I've been working at The Institute for a year now, but for the previous 20+ years, I worked in two of the top Irish Universities, occasionally doing so at the same time. I held various titles and had a few job descriptions but was never a Lecturer. Nevertheless, I did teach undergraduates when called upon to do so by my line manager. Earlier in this century, I was asked to give a three session course in how to read DNA. Where and how the string of . . .ATTCCCGGGA. . . made sense to the biological machinery and induced transcription, splicing, translation. That was fun and at the end of it most of the students had begun to internalise Willie Taylor's Venn Diagram. But you can't just learn stuff in modern universities, you have to be assessed in it. So at the end of the session, I gave out a quiz to see what the students had learned and marked it out of 20. Nobody failed and only a few people got 100%, so it was discriminatory but not punitive.
The following week, I was visited in my lair by one of the brighter students in the class who thought that her 13/20 (65%) should really be 14/20 (first class honours material). The answer she had given to one question was formally wrong although, if you looked at it with squinty-eyes, a case could be made for it. This young woman was the daughter of two professors, as well as being symmetrical and persistent. Instead of accepting my explanation of why her answer was wrong-wrong-almost-right, she argued that it was right enough to deserve the extra mark. Uncle Bob advised her that she could/should choose her battlefields better, that she was being annoying, that it didn't matter with me, but that she should be careful not to make a habit of mark-grubbing. I also pointed out that one extra mark on a fragment of a module would be invisible in the sea of marks that she would accumulate over the whole year. But she persisted (bzzzzzzzz) in making her case, so eventually (I had my real work to do and this had taken 20 minutes) I gave her the extra mark and she went away. I realised immediately that I had been bullied. But at least she hadn't flushed my head down the t'ilets, so I wasn't both devastated in my self-esteem and wet. It took me longer to twig that the young woman's obsession was to obtain first class marks across the board. I blame the parents for allowing their child to develop a self-view that depended on external validation. Quite sad, really.
Several weeks later, my gaffer told me to go listen to some presentations by the undergraduates. She, the boss, had a more important meeting off-site and I was to delegate for her.
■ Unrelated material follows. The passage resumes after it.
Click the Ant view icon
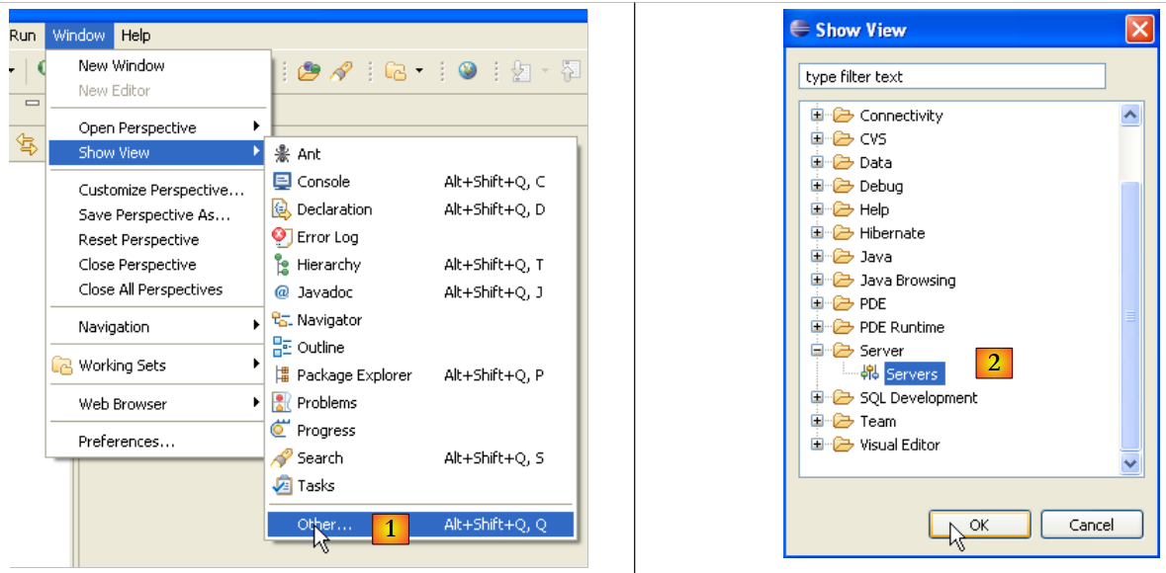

It was all quite work-a-day, mostly watching the backs of student heads as they read off Powerpoint slides. But one of the talks was stunning in its professionalism, clarity and precision: the kind of talk that would impress you if it came from a late-stage post-graduate student. It was, of course, the girl of the extra mark. So she's smart but I wouldn't give her a job until she's grasped the math that (13/20)/5000 is insignificantly different from (14/20)/5000.
This all happened several years ago and I'd forgotten all about it until I read recently about grade-inflation in Ivy League colleges in America. The article by Allison Schrager explained why she gave privileged young thrusters extra marks because she couldn't stand the whining. "Anything less than an A- would result in endless emails, crying during office hours, or calls from parents. One student once cornered me and said: 'I hope you’re happy you’ve destroyed my chance at Goldman and ruined my life.' ”. Been there, done that.
I was tutoring a fetac level 5 group before in a vec training centre (now ETB) and had a similar problem with a lady who claimed that the issue was my consistency not her need to get a higher mark than her class mates...I was similarly harangued...but stood my ground. I now work with the person from time to time, and am paying for the "mistake" still!